Olive oil (for greasing)
2 cups all-purpose flour (360g)
1 cup water (240ml)
10 egg whites
1 cup heavy cream (240ml)
1 envelope unflavored gelatin, colorless (12g)
1/3 cup water (80ml)
For the sauce
5 eggs
1/4 cup all-purpose flour (45g)
1 1/4 cups milk (300ml)
100g bittersweet chocolate, chopped
Olive oil (for greasing)
2 cups all-purpose flour (360g)
1 cup water (240ml)
10 egg whites
1 cup heavy cream (240ml)
1 envelope unflavored gelatin, colorless (12g)
1/3 cup water (80ml)
For the sauce
5 eggs
1/4 cup all-purpose flour (45g)
1 1/4 cups milk (300ml)
100g bittersweet chocolate, chopped
Grease a 24cm diameter and 10cm high mold with olive oil. Reserve
In a medium saucepan, melt the flour in water over high heat, stirring constantly (about 3 minutes)
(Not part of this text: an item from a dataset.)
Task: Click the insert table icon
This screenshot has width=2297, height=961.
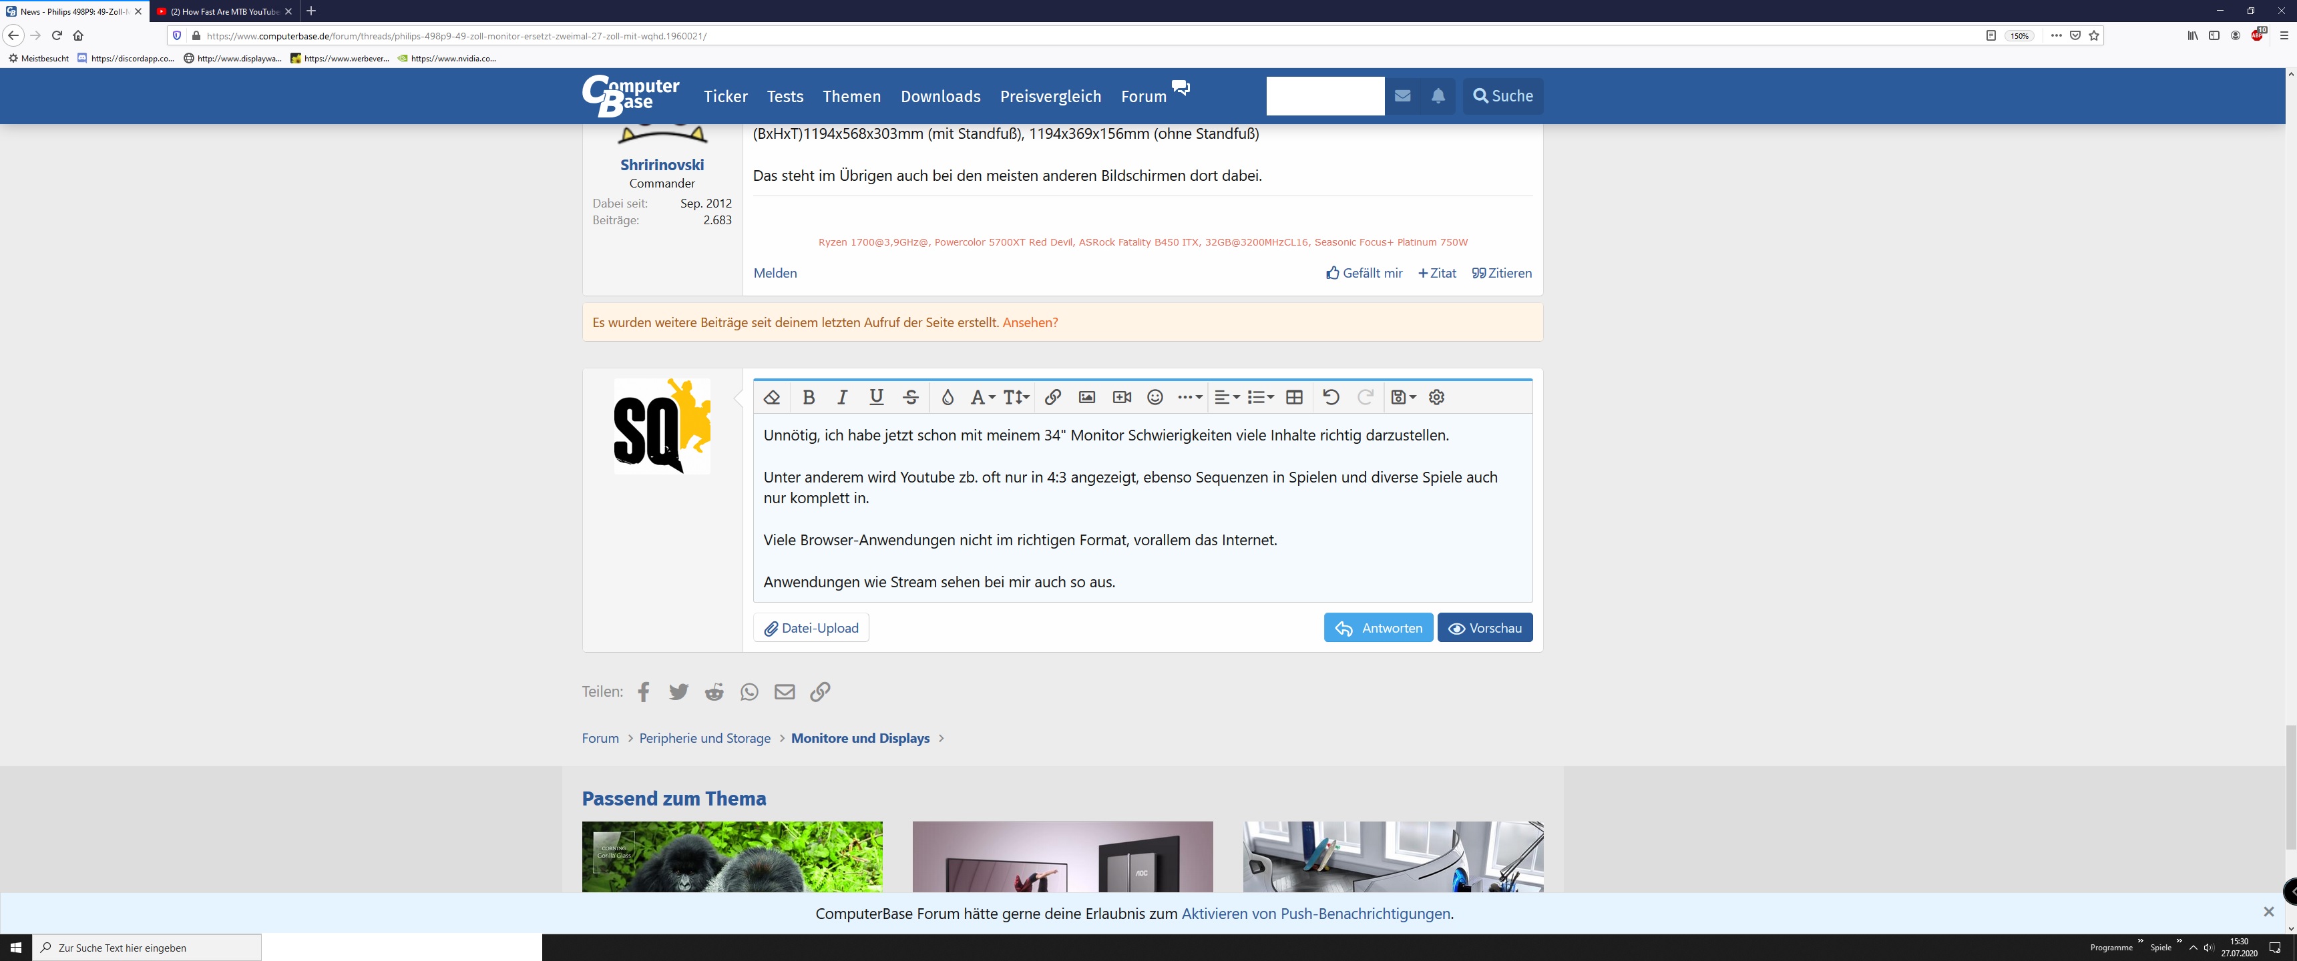Action: [1294, 398]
Stop stirring and let it cook for about 12 minutes or until the caramel reaches the desired consistency (test by letting a small amount of the caramel cool and form a thin, fine thread; if this happens, the caramel has reached the correct consistency)
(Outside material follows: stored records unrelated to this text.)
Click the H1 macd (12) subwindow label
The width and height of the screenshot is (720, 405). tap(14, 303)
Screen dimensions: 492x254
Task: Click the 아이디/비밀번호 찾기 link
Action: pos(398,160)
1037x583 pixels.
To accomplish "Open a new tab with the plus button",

In a stand mixer, beat the egg whites until frothy
Add the warm caramel sauce, allowing it to drizzle in slowly while continuing to beat (about 12 minutes total). Reserve
In another bowl, whip the heavy cream until stiff peaks form
Fold the whipped cream into the caramel mixture carefully and reserve
In a small refractory bowl, sprinkle gelatin over water and let it hydrate for about 5 minutes
Heat the gelatin mixture in a medium saucepan over low heat, stirring constantly, until the gelatin dissolves
Combine with the reserved whipped cream mixture and stir gently to combine
Pour into the prepared mold and refrigerate until firm (about 6 hours)
Prepare the chocolate sauce: In a medium bowl, mix well the egg yolk with flour. Reserve
In a small saucepan, heat the milk over low heat without allowing it to boil
Add a little of the warm milk to the egg yolk mixture and whisk well
Return to the saucepan and cook, stirring constantly, until the sauce thickens slightly (about 5 minutes)
Remove from heat
Add the chocolate and stir until melted
Let cool
Unmold the mousse onto a decorative plate and serve with the chocolate sauce on the side
Each portion contains approximately 281 calories.